[Start of section]
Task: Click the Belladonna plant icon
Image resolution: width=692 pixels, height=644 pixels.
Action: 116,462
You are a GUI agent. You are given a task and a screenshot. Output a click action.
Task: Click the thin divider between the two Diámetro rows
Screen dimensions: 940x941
[End of section]
EXERCISE OBJECTIVE
Each line above must be reproduced exactly.

SOLUTION FOR THIS EXERCISE
Task: Click the Belladonna plant icon
Image resolution: width=692 pixels, height=644 pixels.
Action: 116,462
You are a GUI agent. You are given a task and a screenshot. Output a click action.
Task: Click the thin divider between the two Diámetro rows
Screen dimensions: 940x941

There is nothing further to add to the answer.